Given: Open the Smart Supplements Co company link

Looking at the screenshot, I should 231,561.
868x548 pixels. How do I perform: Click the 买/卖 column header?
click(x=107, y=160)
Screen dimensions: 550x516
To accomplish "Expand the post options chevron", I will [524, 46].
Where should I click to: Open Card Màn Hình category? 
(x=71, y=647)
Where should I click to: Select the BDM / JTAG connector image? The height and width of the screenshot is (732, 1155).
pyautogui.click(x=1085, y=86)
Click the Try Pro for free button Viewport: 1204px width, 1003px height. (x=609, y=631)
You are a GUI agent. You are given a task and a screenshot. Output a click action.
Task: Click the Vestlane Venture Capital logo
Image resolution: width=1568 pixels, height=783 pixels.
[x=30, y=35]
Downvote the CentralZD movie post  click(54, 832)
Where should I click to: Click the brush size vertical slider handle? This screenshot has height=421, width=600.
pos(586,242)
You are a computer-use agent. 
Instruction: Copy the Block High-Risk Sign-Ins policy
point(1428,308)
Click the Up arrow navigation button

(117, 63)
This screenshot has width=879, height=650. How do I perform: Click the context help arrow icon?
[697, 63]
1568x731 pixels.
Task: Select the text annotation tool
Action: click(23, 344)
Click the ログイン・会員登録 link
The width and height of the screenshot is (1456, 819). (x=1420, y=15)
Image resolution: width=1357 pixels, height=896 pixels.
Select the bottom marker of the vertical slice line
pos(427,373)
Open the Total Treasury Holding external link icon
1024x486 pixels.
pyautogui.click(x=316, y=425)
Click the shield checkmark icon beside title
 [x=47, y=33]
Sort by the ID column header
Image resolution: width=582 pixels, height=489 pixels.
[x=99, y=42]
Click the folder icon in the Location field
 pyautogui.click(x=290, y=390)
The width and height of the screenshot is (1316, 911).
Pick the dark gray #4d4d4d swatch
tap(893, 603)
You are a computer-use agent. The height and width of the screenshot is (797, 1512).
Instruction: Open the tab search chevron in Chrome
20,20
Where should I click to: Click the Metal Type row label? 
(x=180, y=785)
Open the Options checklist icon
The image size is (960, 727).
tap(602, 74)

= = =

--- WRITTEN TASK ---
Turn the records above into a Markdown table with the columns No. and Record Line, one row for each line and no rows for blank lines.

--- THE SOLUTION ---
| No. | Record Line |
|---|---|
| 1 | Given: Open the Smart Supplements Co company link |
| 2 | Looking at the screenshot, I should 231,561. |
| 3 | 868x548 pixels. How do I perform: Click the 买/卖 column header? |
| 4 | click(x=107, y=160) |
| 5 | Screen dimensions: 550x516 |
| 6 | To accomplish "Expand the post options chevron", I will [524, 46]. |
| 7 | Where should I click to: Open Card Màn Hình category?  |
| 8 | (x=71, y=647) |
| 9 | Where should I click to: Select the BDM / JTAG connector image? The height and width of the screenshot is (732, 1155). |
| 10 | pyautogui.click(x=1085, y=86) |
| 11 | Click the Try Pro for free button Viewport: 1204px width, 1003px height. (x=609, y=631) |
| 12 | You are a GUI agent. You are given a task and a screenshot. Output a click action. |
| 13 | Task: Click the Vestlane Venture Capital logo |
| 14 | Image resolution: width=1568 pixels, height=783 pixels. |
| 15 | [x=30, y=35] |
| 16 | Downvote the CentralZD movie post  click(54, 832) |
| 17 | Where should I click to: Click the brush size vertical slider handle? This screenshot has height=421, width=600. |
| 18 | pos(586,242) |
| 19 | You are a computer-use agent.  |
| 20 | Instruction: Copy the Block High-Risk Sign-Ins policy |
| 21 | point(1428,308) |
| 22 | Click the Up arrow navigation button |
| 23 | (117, 63) |
| 24 | This screenshot has width=879, height=650. How do I perform: Click the context help arrow icon? |
| 25 | [697, 63] |
| 26 | 1568x731 pixels. |
| 27 | Task: Select the text annotation tool |
| 28 | Action: click(23, 344) |
| 29 | Click the ログイン・会員登録 link |
| 30 | The width and height of the screenshot is (1456, 819). (x=1420, y=15) |
| 31 | Image resolution: width=1357 pixels, height=896 pixels. |
| 32 | Select the bottom marker of the vertical slice line |
| 33 | pos(427,373) |
| 34 | Open the Total Treasury Holding external link icon |
| 35 | 1024x486 pixels. |
| 36 | pyautogui.click(x=316, y=425) |
| 37 | Click the shield checkmark icon beside title |
| 38 |  [x=47, y=33] |
| 39 | Sort by the ID column header |
| 40 | Image resolution: width=582 pixels, height=489 pixels. |
| 41 | [x=99, y=42] |
| 42 | Click the folder icon in the Location field |
| 43 |  pyautogui.click(x=290, y=390) |
| 44 | The width and height of the screenshot is (1316, 911). |
| 45 | Pick the dark gray #4d4d4d swatch |
| 46 | tap(893, 603) |
| 47 | You are a computer-use agent. The height and width of the screenshot is (797, 1512). |
| 48 | Instruction: Open the tab search chevron in Chrome |
| 49 | 20,20 |
| 50 | Where should I click to: Click the Metal Type row label?  |
| 51 | (x=180, y=785) |
| 52 | Open the Options checklist icon |
| 53 | The image size is (960, 727). |
| 54 | tap(602, 74) |